Ekşi sözlük medya organı mı değil mi!
Ekşi Sözlük’ün kapatılması üzerine tartışmalar sürüyor.
İktidara yakın isimler ve iktidar trolleri kapatmayı doğru ve yerinde buluyor, muhalifler ise kapatmanın hatalı olduğunu düşünüyor.
Ben ise durumu şaşkınlıkla izliyorum.
Hemen şunu söyleyerek başlayayım.
Herhangi bir yayın kuruluşunun, idare baskısı ile, yargı aracılığı ile de olsa kapatılması, yayınının engellenmesi demokratik bir ülkede olabilecek ve kabul edilebilecek bir şey değildir.
Türkiye’de bile yayıncılık özgürlüğü Anayasa ile korunur.
Konu yayıncılığın engellenmesine kadar geldi ise Anayasa askıya alınmış demektir.
Bundan yıllar önce Ekşi Sözlük’e dava açmıştım.
Kapatılmasını falan istemiyordum elbette. Hakkımda eleştiri boyutlarını çok ama çok aşan, bana, aileme, sevdiklerime hakaret, küfür ve iftiralar atan yüzlerce “entry” vardı. Ben de bu iftira ve hakaretlerin Ekşi Sözlük’ten kaldırılmasını ve bunları yazanların ya iddialarını ispatlamalarını ya da yargı önünde hesap vermelerini istiyordum.

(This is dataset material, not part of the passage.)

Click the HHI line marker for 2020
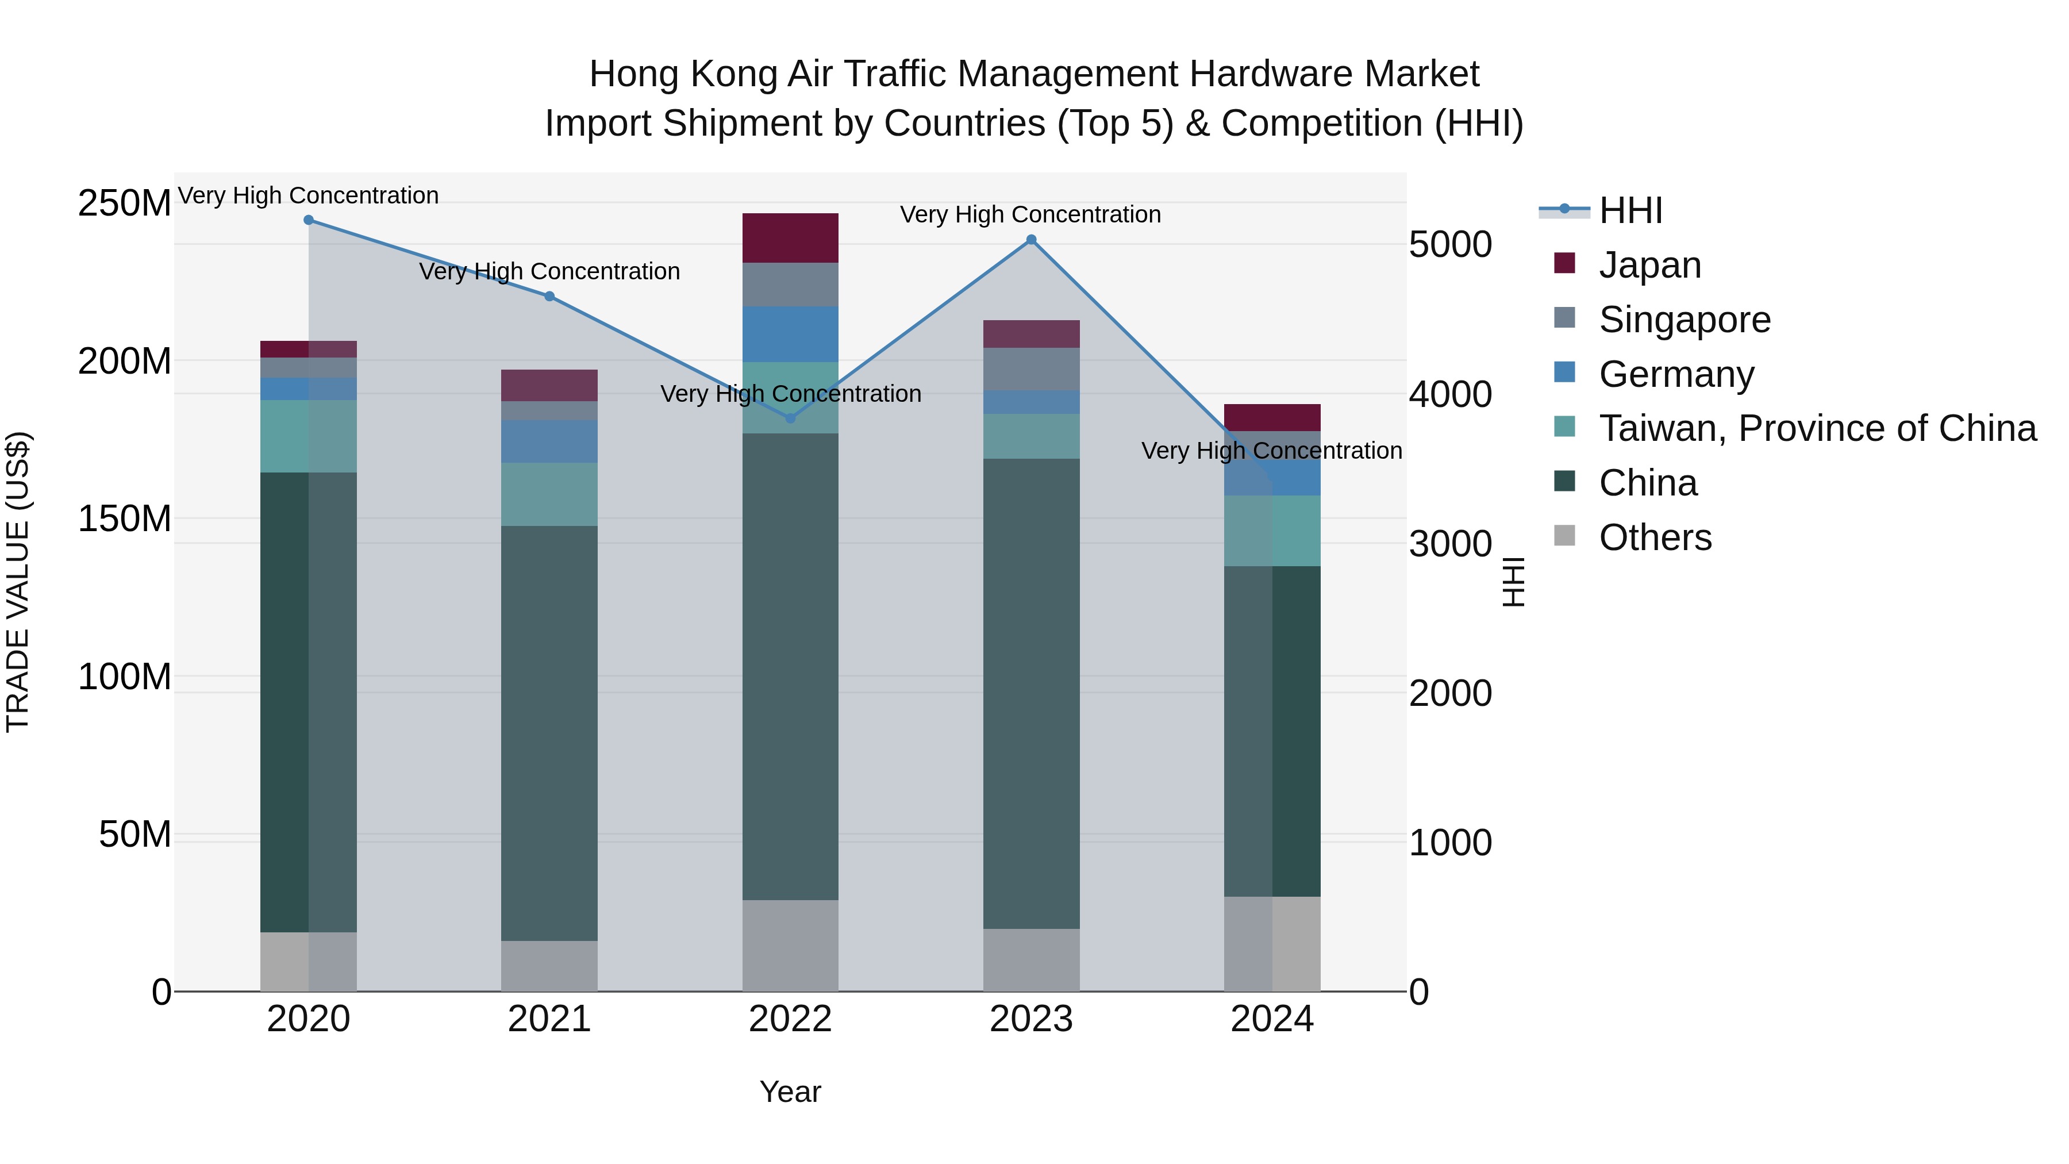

Ekşi Sözlük ise bunların kendi fikirleri değil, yazarlarının fikri olduğunu, Ekşi Sözlük’ün ise sadece bir platform olduğunu iddia ediyordu. Tamamı rumuz kullanarak gölgelerden iftira ve hakaret yağdıranların kimliklerini ise açıklamıyordu.
Sonunda bu entry’lerin bir bölümünü silmeyi kabul ettiler.
Buradaki sorun şu.
Bir kısım yeni medya, yani twitter, facebook gibi platformlar, medya organı olduklarını kabul etmiyorlar. Bu sayede medya organlarının yüklendikleri yasal sorumluklardan kaçıyorlar. Böyle olunca da kişilere ya da kurumlara yönelik her türlü hakaret, iftira, karalama, küfür, dezenformasyon buralardan yapılıyor ve bunları engelleyecek, yasal süzgeçten geçirecek bir mekanizma da kurmuyorlar.
Yani medyanın üstlendiği yasal sorumlukların hiçbirini üstlenmiyorlar.
Ama medyaya tanınan Anayasal haklardan aynen faydalanmak istiyorlar.
Ben burada yazdığım her satırdan sorumlu olurken, benim kadar bana burada yazı yazma imkanını sağlayan kurum da bu sorumluğu paylaşırken, Ekşi Sözlük gibi platformlar “İsteyen istediğini yazar, biz karışmayız” diyebiliyorlar.
Bu yüzden de Ekşi Sözlük ve benzerleri medya kuruluşu olduklarını kabul ederlerse bence ortada sorun kalmaz.
Ama bugünkü durumda Odatv’ye uygulanan erişim engeli, Ekşi Sözlük’e yapılandan daha gayrı anayasaldır.
Ama yine de hepsinin engeli acilen kaldırılmalıdır.
Ekşi Sözlük iktidarla yaşadığı sorunları aşmak için, birtakım iktidar trolünü yazar yapmayı kabul etmişti.
İnşallah bu sefer doğru düzgün yazarlarını kovarak uzlaşma yolunu seçmez.